Website Archive Glossary

Website Archive Glossary

Archive – A repository containing records, documents, or other materials of enduring, evidential, legal, or historical value that are preserved so as to provide continual access in accordance with user access policies.

Blocked Site Error – Error message indicating that an authorized person has requested that the information be excluded from our collection.

Capture – The process of copying digital information from the live web to an archive.

Collection – A group of records, documents, or other materials of enduring value related by common ownership or common subject matter within an archive.

Crawl – The information captured by a crawler (see definition below) on a single visit to each of the specified urls.

Crawler – A software agent that captures information from the web. Our crawler starts with a list of urls to visit. As it visits these urls it captures the documents on these web pages.

Document – A resource on the web that has a distinct web address. It could be an embedded image, whole web page, pdf file or any other component of a web page.

Domain – A series of alphanumeric strings separated by periods, such as, that is an address of a computer network connection and that identifies the owner of the address.

Failed Connection – Error message indicating that the server that contains the information you requested is down.

Full-text Search – A search that compares every word in a document, as opposed to searching an abstract or a set of keywords associated with the document.

Harvesting – Gathering and organizing the contents of the web pages captured by the crawler.

HTML – A markup language used to structure text and multimedia documents and to set up hypertext links between documents, used extensively on the web. It can be created and processed with a wide range of tools from simple text editors to sophisticated authoring software.

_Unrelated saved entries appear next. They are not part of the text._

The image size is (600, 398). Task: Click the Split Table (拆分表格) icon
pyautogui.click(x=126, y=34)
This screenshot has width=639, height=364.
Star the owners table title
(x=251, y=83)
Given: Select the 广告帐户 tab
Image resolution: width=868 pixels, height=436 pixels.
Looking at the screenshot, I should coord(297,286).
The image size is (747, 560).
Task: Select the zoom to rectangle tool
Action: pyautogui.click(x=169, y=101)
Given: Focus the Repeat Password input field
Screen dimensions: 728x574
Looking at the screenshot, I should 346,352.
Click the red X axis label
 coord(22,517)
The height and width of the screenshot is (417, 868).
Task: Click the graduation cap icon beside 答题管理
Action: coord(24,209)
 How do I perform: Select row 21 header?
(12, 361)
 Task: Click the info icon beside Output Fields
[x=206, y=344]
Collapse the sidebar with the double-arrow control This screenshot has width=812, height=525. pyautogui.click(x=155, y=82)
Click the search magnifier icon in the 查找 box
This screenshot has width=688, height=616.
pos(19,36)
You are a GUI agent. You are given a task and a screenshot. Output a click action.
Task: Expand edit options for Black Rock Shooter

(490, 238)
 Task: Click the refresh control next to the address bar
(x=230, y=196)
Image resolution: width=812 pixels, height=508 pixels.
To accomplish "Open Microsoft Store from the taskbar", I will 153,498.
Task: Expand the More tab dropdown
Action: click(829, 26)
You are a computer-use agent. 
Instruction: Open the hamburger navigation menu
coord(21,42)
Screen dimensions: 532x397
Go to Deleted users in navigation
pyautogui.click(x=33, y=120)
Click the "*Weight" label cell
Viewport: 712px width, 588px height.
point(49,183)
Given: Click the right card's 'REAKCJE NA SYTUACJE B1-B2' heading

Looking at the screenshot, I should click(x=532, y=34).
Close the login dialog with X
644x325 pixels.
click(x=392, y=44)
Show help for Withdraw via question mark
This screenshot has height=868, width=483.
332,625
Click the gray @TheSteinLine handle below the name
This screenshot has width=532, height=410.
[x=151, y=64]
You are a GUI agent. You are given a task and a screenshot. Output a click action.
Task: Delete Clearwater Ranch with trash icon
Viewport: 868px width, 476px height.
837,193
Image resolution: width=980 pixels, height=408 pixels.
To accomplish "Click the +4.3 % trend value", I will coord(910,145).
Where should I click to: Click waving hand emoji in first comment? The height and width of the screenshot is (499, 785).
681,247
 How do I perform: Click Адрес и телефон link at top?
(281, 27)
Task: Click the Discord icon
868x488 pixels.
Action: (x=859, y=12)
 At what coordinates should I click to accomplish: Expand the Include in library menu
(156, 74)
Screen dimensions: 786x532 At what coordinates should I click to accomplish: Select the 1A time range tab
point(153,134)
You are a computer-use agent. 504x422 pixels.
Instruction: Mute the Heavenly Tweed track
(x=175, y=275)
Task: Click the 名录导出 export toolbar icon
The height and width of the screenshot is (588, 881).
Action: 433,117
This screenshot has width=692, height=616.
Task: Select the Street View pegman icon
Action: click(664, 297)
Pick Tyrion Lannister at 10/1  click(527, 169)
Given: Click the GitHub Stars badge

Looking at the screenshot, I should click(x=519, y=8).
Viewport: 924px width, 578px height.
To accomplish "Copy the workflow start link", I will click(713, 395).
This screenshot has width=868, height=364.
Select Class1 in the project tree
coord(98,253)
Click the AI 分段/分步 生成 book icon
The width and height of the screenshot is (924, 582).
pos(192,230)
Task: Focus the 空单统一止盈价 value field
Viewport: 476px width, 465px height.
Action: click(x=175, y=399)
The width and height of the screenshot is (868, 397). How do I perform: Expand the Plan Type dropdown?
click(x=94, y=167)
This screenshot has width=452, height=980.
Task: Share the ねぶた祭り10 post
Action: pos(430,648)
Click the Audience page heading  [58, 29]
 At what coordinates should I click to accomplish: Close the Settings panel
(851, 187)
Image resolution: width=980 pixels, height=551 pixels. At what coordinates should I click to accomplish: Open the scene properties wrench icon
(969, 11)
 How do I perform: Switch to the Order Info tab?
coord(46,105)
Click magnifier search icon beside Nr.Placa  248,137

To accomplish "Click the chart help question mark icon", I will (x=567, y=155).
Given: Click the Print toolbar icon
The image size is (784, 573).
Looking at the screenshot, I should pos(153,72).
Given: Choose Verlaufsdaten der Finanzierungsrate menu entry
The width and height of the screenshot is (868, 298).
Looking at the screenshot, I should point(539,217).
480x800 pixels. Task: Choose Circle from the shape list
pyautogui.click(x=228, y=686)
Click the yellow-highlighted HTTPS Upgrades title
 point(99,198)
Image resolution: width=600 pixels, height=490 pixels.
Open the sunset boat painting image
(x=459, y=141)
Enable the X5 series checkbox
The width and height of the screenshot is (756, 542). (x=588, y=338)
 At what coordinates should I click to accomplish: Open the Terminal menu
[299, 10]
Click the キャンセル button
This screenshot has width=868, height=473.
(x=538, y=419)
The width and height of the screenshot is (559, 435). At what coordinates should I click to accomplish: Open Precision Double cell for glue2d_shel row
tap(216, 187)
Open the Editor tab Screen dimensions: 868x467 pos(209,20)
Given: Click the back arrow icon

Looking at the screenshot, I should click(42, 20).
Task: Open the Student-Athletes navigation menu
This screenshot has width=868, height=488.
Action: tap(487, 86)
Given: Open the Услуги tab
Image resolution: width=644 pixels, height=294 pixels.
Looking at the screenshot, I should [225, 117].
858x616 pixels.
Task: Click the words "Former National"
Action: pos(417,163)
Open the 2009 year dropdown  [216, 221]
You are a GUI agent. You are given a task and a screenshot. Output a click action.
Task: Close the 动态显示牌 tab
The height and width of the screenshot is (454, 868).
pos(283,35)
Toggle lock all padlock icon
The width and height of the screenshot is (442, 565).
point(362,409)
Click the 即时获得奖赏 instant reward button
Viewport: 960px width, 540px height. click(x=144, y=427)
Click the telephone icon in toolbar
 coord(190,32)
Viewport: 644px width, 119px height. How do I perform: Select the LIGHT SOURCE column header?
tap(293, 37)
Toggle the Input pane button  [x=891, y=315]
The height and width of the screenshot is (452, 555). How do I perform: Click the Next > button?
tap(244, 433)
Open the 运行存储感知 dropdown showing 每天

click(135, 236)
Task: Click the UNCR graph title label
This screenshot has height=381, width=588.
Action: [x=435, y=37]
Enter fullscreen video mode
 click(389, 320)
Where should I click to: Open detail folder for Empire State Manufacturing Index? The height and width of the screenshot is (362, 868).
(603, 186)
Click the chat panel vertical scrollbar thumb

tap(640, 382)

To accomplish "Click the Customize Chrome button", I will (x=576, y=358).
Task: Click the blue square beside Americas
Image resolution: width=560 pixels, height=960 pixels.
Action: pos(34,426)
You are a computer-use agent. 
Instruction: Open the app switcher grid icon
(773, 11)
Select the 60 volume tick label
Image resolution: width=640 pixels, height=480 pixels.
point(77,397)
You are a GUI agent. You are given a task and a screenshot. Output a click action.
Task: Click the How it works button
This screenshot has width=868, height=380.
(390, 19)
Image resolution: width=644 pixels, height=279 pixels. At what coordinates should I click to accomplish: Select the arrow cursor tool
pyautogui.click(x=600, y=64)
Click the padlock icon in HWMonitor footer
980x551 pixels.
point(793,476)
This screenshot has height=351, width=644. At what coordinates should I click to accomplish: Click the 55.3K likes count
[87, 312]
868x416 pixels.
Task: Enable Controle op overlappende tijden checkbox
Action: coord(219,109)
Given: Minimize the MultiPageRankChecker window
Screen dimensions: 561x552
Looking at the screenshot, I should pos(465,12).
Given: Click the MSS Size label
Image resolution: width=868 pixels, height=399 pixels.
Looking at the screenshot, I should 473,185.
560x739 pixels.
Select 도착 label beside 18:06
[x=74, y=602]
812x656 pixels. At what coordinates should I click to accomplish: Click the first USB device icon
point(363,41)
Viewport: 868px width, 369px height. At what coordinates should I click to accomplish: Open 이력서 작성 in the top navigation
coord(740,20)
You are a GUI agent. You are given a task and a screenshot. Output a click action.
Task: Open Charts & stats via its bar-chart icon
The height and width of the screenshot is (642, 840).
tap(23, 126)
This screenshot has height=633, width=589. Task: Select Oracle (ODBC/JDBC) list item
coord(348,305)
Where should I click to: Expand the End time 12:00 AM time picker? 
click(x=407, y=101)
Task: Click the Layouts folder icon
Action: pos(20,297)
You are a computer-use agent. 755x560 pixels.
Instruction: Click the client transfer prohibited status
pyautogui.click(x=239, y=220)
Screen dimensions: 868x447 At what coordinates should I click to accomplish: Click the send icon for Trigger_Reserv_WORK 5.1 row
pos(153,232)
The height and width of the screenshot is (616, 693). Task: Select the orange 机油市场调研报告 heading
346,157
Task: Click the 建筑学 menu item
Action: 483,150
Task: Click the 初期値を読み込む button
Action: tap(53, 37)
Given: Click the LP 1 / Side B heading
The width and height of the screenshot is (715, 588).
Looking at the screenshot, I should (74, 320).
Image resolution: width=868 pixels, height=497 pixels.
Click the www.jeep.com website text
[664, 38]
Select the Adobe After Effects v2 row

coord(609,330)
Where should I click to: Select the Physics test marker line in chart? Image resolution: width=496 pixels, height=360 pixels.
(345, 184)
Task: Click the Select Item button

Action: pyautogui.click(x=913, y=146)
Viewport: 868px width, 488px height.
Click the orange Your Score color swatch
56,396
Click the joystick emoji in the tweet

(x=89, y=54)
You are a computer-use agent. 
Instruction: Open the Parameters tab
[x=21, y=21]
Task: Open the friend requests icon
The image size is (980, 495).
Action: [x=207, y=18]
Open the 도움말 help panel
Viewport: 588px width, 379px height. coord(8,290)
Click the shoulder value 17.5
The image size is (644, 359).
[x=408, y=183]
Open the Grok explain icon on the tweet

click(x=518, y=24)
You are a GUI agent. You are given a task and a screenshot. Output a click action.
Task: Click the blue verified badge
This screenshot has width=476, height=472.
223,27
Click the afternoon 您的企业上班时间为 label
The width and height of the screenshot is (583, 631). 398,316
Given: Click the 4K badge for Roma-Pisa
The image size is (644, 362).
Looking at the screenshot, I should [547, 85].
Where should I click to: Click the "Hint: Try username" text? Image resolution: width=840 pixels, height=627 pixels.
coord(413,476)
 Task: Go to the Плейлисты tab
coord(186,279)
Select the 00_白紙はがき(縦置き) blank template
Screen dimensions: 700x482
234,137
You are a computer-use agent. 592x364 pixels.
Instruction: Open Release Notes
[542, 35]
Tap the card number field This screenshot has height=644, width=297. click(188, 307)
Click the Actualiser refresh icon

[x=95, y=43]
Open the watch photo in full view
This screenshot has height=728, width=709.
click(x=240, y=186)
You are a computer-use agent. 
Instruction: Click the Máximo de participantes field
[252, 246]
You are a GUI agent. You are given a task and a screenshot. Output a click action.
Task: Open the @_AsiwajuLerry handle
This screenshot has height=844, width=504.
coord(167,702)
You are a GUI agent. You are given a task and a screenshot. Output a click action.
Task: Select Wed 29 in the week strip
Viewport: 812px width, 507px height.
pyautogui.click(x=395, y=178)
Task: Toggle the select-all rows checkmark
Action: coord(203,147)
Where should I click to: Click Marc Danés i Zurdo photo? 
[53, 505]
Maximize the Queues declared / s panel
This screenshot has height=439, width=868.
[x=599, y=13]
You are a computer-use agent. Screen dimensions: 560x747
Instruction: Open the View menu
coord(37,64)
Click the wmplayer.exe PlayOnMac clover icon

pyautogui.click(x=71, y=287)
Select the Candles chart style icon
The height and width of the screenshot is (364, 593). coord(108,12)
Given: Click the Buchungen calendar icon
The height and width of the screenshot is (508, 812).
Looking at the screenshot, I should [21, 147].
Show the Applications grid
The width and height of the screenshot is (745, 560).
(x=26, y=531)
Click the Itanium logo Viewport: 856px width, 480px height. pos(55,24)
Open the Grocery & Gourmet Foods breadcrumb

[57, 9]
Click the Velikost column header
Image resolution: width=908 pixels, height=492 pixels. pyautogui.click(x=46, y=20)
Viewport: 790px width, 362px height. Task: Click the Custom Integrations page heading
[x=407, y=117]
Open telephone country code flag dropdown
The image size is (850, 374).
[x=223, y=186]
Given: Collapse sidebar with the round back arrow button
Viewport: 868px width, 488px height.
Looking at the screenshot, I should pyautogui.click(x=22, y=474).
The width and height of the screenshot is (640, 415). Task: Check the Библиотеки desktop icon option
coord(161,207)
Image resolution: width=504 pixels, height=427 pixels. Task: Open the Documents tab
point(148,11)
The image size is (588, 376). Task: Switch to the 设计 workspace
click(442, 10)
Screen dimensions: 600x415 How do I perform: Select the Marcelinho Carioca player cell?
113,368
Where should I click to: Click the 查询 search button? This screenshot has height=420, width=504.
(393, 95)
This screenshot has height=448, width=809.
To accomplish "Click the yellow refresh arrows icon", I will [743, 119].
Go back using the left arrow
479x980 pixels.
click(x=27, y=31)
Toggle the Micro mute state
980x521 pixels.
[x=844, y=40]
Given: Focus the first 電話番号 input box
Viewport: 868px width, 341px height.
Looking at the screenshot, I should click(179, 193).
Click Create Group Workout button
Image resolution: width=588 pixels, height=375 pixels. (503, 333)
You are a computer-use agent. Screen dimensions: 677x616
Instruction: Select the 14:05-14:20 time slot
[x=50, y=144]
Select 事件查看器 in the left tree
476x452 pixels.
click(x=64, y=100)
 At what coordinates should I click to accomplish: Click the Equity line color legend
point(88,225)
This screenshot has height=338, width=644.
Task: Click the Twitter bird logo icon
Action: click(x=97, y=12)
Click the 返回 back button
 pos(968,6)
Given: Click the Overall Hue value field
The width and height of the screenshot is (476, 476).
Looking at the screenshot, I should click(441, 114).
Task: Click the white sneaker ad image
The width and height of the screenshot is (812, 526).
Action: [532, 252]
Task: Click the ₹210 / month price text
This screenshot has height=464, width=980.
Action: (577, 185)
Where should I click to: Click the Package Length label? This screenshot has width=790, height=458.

Hyperlink – A reference in an online document to another online resource. Hyperlinks are typically activated by clicking on a highlighted word or icon at a particular location on the screen, which will result in the display of the referenced resource.

JavaScript – A popular scripting language that is widely supported in web browsers and other web tools. It adds interactive functions to HTML pages, which are otherwise static.

Not In Archive – Error message indicating that the site archived has a redirect on it and the site you are redirected to is not in the archive or cannot be found on the live web.

Path Index Error – Error message indicating a problem in our database wherein the information requested is not available (generally because of a machine or software issue).

Redirect – A technique used on the web to forward the user from one url to another. This may be due to a file’s location change on the same server or a file’s relocation to a new server.

Robots.txt – A text file placed in the root directory of a web site that prohibits crawlers from indexing all or specific pages of the site. The Robots Exclusion protocol provides a format for designating which directories and files are off limits to the crawler.

Robots.txt Query Exclusion – Error message indicating that the requested information was not captured by the crawler because the site owner asked that the information be excluded from capture using a robots.txt file.

Server Side Image Maps – Image maps where the image is stored on the server and accessed each time a portion of the image is selected by a user. Image maps are images where various portions of the image are assigned a specific action (i.e., link to another page, run a program, etc.).

Streaming Media – A one-way transmission (audio, video, etc.) over a data network that is played as it is received and is not stored permanently on the requesting computer.

URL (Uniform Resource Locator) – A web address (for example, ), usually consisting of the access protocol (http), the domain name ( ), and optionally the path to a file or resource residing on that server (/records/archives/).

Web – A decentralized, global network connecting millions of computers. It allows computer users to communicate information to each other.

Web Page - A resource on the web, usually in HTML/XML format and with hypertext links to enable navigation from one page or section to another, displayed with a web browser. A web page can contain any of the following:
Graphics (.gif, .jpeg or .png)
Audio (.mid or .wav)
Interactive multimedia content that requires a plug-in such as Flash, Shockwave or VML
Applets (subprograms that run inside the page) which often provide motion graphics, interaction, and sound

Web Site – A set of interconnected web pages, usually including a homepage, generally located on the same server, and prepared and maintained as a collection of information by a person, group, or organization.